Interestingly after injection, the patient noted that, while her surgical scar pain went away, she began having pain in other scar sites where biopsies had previously been performed. These sites were completely unrelated to the areas being injected.
Two-week Follow-up #4
The patient notes that the injections have given her complete relief for several days at a time, with the time of relief increasing with each visit. She now notes that she is beginning to have sensation to the left nipple where she previously had none. She is excited about the improvement, but notes that she still has the sharp, stabbing pain in between visits but describes the pain as intermittent instead of constant. Injection therapy was performed with two-week follow-up recommended.
Two-week Follow-up #5
At this visit, the patient noted that she is having “improvement of 90%” after injections. Trigger point and scar injections were performed.
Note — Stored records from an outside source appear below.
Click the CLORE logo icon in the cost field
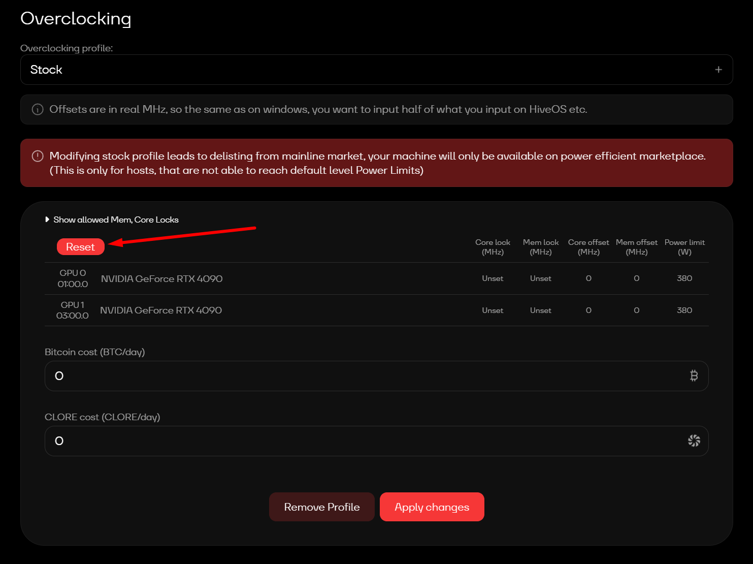 pyautogui.click(x=694, y=441)
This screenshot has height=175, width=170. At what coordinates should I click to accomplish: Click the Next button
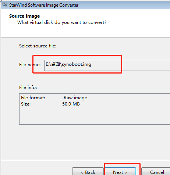[120, 171]
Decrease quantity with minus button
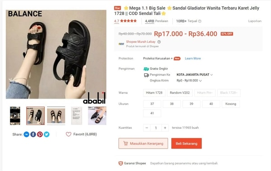This screenshot has height=171, width=271. tap(147, 128)
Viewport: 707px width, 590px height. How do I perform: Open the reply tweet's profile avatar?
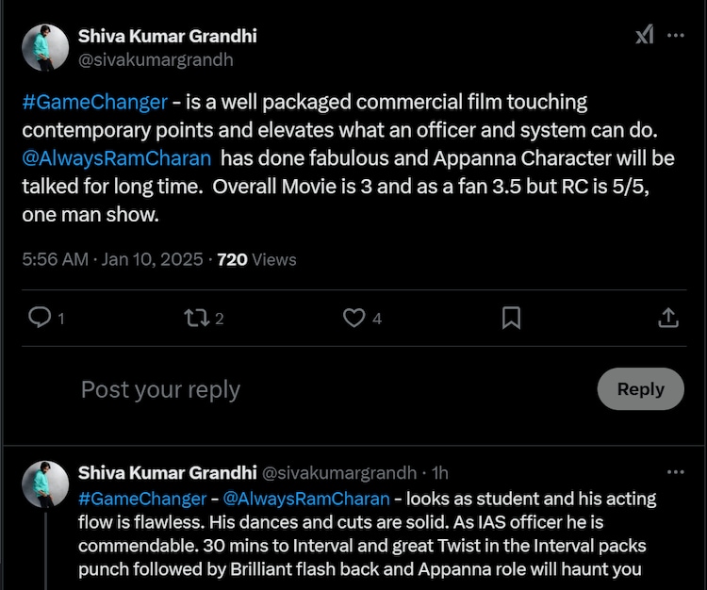45,483
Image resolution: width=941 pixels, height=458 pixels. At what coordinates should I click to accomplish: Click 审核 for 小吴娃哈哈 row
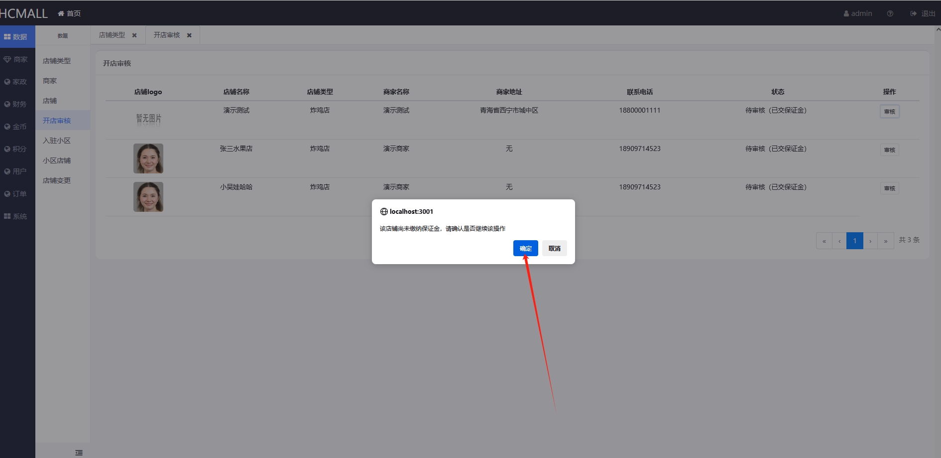tap(889, 188)
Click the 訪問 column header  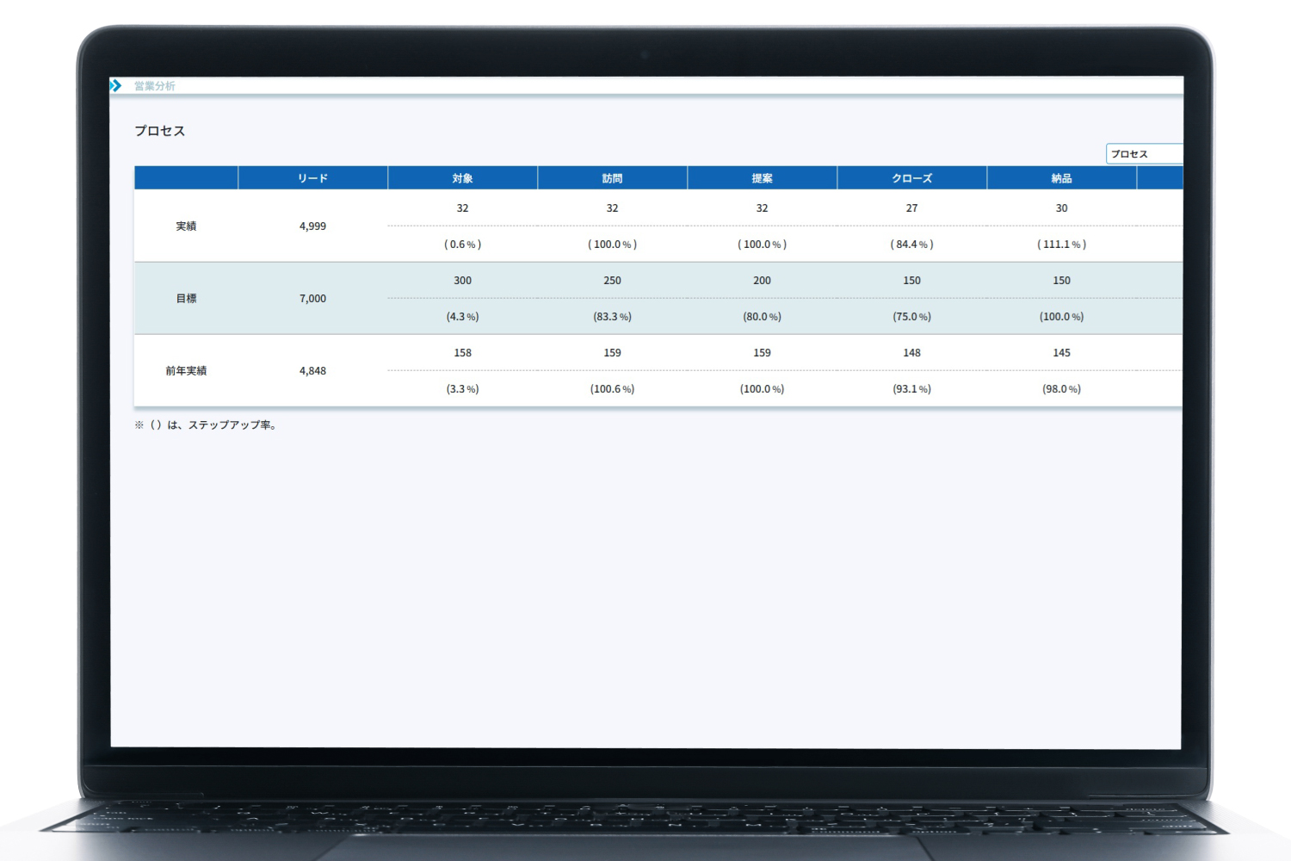point(612,178)
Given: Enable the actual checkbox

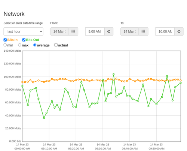Looking at the screenshot, I should click(x=56, y=45).

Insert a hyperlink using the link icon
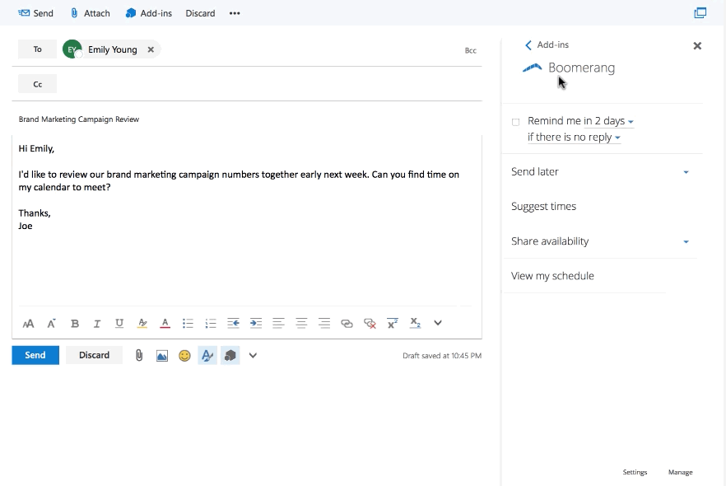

Injection therapy was directed at the scars which were painful. Areas that were previously painful were now noted to be pain-free and were not injected.
Two-week Follow-up #6
The patient states that scar injections “have been the only thing that has made a major impact on her pain.” Prior to the injection therapy, she had experienced constant sharp, stabbing pain but reports that now her pain is dull and achy in nature. This has made quite an impact on her quality of life. She now reports having no pain in the left nipple at all, just pain under the breast with continued interest in injection therapy. During this visit, the surgical scars were noted to appear much improved by both the physician and the patient.
PATIENT PERSPECTIVE
Overall, the patient was highly satisfied with receiving injections. Upon interview for this case report, she noted her overall pain is “a lot better,” the “intensity is way less, and less frequent.” Her pain quality has changed from a constant sharp and throbbing sensation to an intermittent dull and achy annoyance and admits that she has been able to decrease her pain medications considerably since beginning injection therapy. She regrets that she did not start this process sooner and wishes that she would have had the option to try this procedure before more invasive spinal injections or prior to starting medications with multiple side effects. From her perspective, this has been the “safest, most beneficial” intervention she has tried, and it is “leaps and bounds better than anything else” she had done.
DISCUSSION
While initial injection procedures merely yielded improvement for a couple of days, continued scar and trigger point injection therapy revealed longer duration of relief as treatments progressed. Additionally, the patient began to experience sensation in the left nipple region, an area which she had previously not experienced sensation prior to therapy. After a couple of months of injection therapy, her quality of life improved greatly and a change in the type of pain experienced also changed. The patient went from a constant sharp, stabbing pain to an intermittent dull, achy pain.
These results suggest that the theory of decreasing long-term nerve hypersensitivity with anesthetics may be a contributing factor to this patient’s presentation. Furthermore, the risk of intradermal injections with anesthetics is quite low. The author believes a trial of anesthetic injections in areas of trauma, refractory to other treatment is a low-risk and cost-effective treatment option that has the potential to yield great results. More studies should be completed regarding scar and trigger point injection therapy, as great improvement in quality of life and scar appearance have been seen in a very short amount of time.
Informed Consent: Patient verbal and written consent was received for reporting of this case and image.